While Turkey was mainly know for its military-strategic contribution to NATO in defense of freedom during the Cold War era, today, Turkey is increasingly known for its regional ties, economic dynamism, and secular democracy. Turkish diplomacy has become an active force in projecting peace and stability in a wider geography extending across the Balkans, the Middle East, the Caucasus and Central Asia. The changing nature of the foreign policy activism has attracted widespread attention, has become a topic for vivid public debate both in domestic and international circles and has already generated a large literature. In domestic discussion of the recent foreign policy approach, frequent references are made to “a shift of axis”, suggesting a drift away from the predominantly Western orientation which has been the hallmark of Turkish foreign policy throughout the post-Cold War 2 period, toward a more “eastern oriented” pattern of foreign policy behavior. Turkey has been rediscovering its neighbors and trying to capitalize on its geopolitical position. Turkey has clearly been responding to the changing global context which involves a diversification of economic relations and the opening of new markets, especially at a time when Europe is faced with deep stagnation and the global economic axis has clearly been shifting in the eastern direction with the global financial crisis.
Turkey has not only managed to strengthen its strategic ties with NATO, EU and Council of Europe, but it has also expanded its cooperation areas with neighboring countries and extended its activities to new regions such as Africa, Far East and Latin America. Davutoglu said Turkey blended the values of the East and the West in the best way and added:
"We have all the opportunities to act as a country that creates solutions in areas of clash and leads the way for others. We have the chance to become the world's wise country. This is our next goal. We want to become a country that has principles and values and a certain power of influence." As a consequence, the recent pressures are completely different due to the result of structural changes in Turkey’s security environment, especially since the end of the Cold War. The disappearance of the Soviet threat opened up new opportunities and vistas in areas that had previously been neglected or were off-limits to Turkish policy, particularly in the Middle East and the Caucasus/Central Asia. Ankara attempted to exploit this new diplomatic flexibility and room for maneuver by establishing new relationships in these areas. 4.4. RELATIONS WITH THE MIDDLE EAST
During the Cold War years, Turkey ignored the East or the Middle East due to some conjectural or ideological reasons despite the fact that the Middle East and Turkey have historical, physical and cultural borders. However the West and Westernization had been basic policy orientation for Turkey in terms of security and political considerations. In those years, the security situation stemmed from the structure of international system imposed Turkey to take the Western consideration in dealing the problems in the Middle East. Post Cold War developments gave some opportunity for Turkey and the Middle Eastern countries to reevaluate the political consideration and historical misperceptions and develop new types of engagements with each others. And still Turkey has strategic, political and economic reasons to construct intense relations with the region.

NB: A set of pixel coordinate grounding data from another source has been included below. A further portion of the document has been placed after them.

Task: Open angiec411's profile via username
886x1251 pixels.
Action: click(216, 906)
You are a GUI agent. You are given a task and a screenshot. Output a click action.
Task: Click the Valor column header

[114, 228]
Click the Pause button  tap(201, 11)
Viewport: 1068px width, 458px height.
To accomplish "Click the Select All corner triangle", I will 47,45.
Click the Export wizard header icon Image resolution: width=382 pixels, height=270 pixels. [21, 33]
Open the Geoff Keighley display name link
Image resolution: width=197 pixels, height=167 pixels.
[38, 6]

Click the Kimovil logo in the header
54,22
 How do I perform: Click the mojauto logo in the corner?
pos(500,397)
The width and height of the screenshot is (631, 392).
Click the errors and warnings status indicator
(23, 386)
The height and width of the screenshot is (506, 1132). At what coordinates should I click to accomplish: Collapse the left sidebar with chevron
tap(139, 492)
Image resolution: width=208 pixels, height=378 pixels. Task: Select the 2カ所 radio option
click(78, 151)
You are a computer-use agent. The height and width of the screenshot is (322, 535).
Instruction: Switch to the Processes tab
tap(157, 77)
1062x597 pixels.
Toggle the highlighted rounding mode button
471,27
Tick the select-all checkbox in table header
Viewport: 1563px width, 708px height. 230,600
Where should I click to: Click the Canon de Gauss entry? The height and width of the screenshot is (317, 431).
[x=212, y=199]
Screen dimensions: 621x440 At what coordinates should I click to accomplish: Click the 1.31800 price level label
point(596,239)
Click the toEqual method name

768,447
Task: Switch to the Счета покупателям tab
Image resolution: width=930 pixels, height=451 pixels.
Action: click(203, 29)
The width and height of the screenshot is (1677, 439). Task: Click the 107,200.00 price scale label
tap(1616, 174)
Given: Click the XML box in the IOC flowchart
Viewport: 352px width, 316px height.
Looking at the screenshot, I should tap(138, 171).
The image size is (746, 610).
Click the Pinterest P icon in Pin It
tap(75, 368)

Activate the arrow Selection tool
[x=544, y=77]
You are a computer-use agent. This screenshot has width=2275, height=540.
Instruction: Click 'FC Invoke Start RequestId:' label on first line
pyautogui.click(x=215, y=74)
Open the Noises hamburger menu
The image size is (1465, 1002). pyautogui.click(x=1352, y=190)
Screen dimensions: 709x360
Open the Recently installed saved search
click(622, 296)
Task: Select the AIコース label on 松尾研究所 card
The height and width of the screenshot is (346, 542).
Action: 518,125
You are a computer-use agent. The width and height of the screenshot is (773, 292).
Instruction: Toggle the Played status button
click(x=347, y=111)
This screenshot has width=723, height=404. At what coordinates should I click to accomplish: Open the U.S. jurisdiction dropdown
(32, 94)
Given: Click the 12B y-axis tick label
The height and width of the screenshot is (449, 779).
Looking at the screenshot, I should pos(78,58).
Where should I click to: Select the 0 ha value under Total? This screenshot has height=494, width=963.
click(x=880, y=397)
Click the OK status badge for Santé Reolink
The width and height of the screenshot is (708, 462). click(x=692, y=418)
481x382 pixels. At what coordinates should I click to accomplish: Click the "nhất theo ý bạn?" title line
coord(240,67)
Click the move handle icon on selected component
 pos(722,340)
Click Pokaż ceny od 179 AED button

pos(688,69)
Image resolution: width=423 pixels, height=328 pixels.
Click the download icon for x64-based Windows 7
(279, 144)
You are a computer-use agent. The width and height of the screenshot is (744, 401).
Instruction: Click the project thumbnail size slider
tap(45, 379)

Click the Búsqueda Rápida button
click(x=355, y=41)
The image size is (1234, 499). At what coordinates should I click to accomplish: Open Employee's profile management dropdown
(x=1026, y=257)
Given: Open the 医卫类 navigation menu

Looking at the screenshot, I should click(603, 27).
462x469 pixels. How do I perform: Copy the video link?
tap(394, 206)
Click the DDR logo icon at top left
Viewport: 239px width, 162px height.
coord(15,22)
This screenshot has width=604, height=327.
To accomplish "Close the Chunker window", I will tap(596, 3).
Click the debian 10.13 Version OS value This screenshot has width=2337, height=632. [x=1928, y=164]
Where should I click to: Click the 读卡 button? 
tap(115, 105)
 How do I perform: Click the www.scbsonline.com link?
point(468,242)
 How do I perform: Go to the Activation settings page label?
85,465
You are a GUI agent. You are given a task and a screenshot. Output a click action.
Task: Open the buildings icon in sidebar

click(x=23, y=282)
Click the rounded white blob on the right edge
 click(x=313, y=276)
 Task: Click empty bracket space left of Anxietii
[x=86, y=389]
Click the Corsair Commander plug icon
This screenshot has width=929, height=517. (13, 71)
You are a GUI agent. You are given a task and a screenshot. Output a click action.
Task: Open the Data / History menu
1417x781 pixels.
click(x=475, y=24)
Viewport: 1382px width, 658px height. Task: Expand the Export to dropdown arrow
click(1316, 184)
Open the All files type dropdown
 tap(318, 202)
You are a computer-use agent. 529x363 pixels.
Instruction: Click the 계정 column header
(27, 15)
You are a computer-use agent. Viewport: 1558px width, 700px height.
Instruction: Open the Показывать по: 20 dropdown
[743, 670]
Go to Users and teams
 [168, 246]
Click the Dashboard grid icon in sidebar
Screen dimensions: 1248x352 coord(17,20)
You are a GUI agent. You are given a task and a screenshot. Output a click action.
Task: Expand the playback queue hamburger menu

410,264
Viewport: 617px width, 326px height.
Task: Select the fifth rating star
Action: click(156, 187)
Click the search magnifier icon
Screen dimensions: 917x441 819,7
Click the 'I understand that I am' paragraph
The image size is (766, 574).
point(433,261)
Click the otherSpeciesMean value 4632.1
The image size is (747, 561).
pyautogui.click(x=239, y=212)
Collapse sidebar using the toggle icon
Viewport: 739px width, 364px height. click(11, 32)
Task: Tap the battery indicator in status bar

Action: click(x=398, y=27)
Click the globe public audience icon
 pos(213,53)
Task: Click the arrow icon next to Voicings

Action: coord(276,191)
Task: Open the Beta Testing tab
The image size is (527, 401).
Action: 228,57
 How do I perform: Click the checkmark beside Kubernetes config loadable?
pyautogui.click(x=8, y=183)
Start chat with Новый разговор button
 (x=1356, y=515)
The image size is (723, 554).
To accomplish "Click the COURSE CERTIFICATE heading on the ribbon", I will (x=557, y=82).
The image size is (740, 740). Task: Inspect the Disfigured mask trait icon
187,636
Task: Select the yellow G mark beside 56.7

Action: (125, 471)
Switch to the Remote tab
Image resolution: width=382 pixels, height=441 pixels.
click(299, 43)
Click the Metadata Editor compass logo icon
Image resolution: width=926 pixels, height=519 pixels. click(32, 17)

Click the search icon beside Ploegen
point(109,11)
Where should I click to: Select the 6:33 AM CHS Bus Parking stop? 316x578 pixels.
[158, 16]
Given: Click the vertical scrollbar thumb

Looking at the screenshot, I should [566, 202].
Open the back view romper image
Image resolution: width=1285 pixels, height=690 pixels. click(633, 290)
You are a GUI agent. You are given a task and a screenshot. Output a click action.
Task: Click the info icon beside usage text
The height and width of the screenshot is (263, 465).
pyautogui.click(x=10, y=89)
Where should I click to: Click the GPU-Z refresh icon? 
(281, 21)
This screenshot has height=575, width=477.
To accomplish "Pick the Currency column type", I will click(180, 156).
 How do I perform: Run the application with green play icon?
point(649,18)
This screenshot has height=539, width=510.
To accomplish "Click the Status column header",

However, as a result of internal and external changes, especially after the collapse of the Soviet Union and the end of the Cold War, Turkish foreign policy has been reshaped by new political decision makers. Surely, the political conditions arose after 2003, gave some opportunity and encourage the political leaders to pursue a new policy. In this atmosphere, Turkey tried to set a new model of relations depend on mutual understanding, mutual respects, recognition of territorial integrity and constructing trust building relations with the regional countries in every level.
The issues of the Middle East directly affect Turkey’s interests from security to economy. The relative costs of traditional policies were so high that in the beginning of 2000s Turkey can no longer pursue a non-involvement policy. Turkey has the potential to drive the regional trends and establish friendly relations among the regional countries in order to solve the existing problems while protecting its interests. Turkish foreign policy goals towards the region are mainly strategic and depend on to develop mutual trust and mutual respect. In parallel with this, a multi-dimensional policy, zero problems with neighbors, positive engagement, sincere and long-standing relations, an independent foreign policy, win-win strategy explain the new Turkish foreign policy activism. All these features enable Turkey to become the most prominent actor of the region.
Turkey is cultivating new friendships in the region, offering trade, aid and visa-free travel. Turkey maintains cordial relations with all countries of the region. Turkey supports every effort aimed at bringing about a comprehensive, just and lasting peace in the Middle East. Turkey has become an important regional actor in the Middle East Peace Process. Bilateral relations with its neighbors Syria, Iraq and Iran focus on fighting against the PKK and the Kurdish question. It is defined as the ‘major regional power’ or ‘regional superpower’ in most of the interviews made in the Middle East and there are a lot of articles emphasizing Turkey’s active regional role as a mediator not only Israeli-Syrian case but also in Lebanon crisis, Iraq-Syrian crisis, Iran’s nuclear efforts, Hamas-PLO dispute.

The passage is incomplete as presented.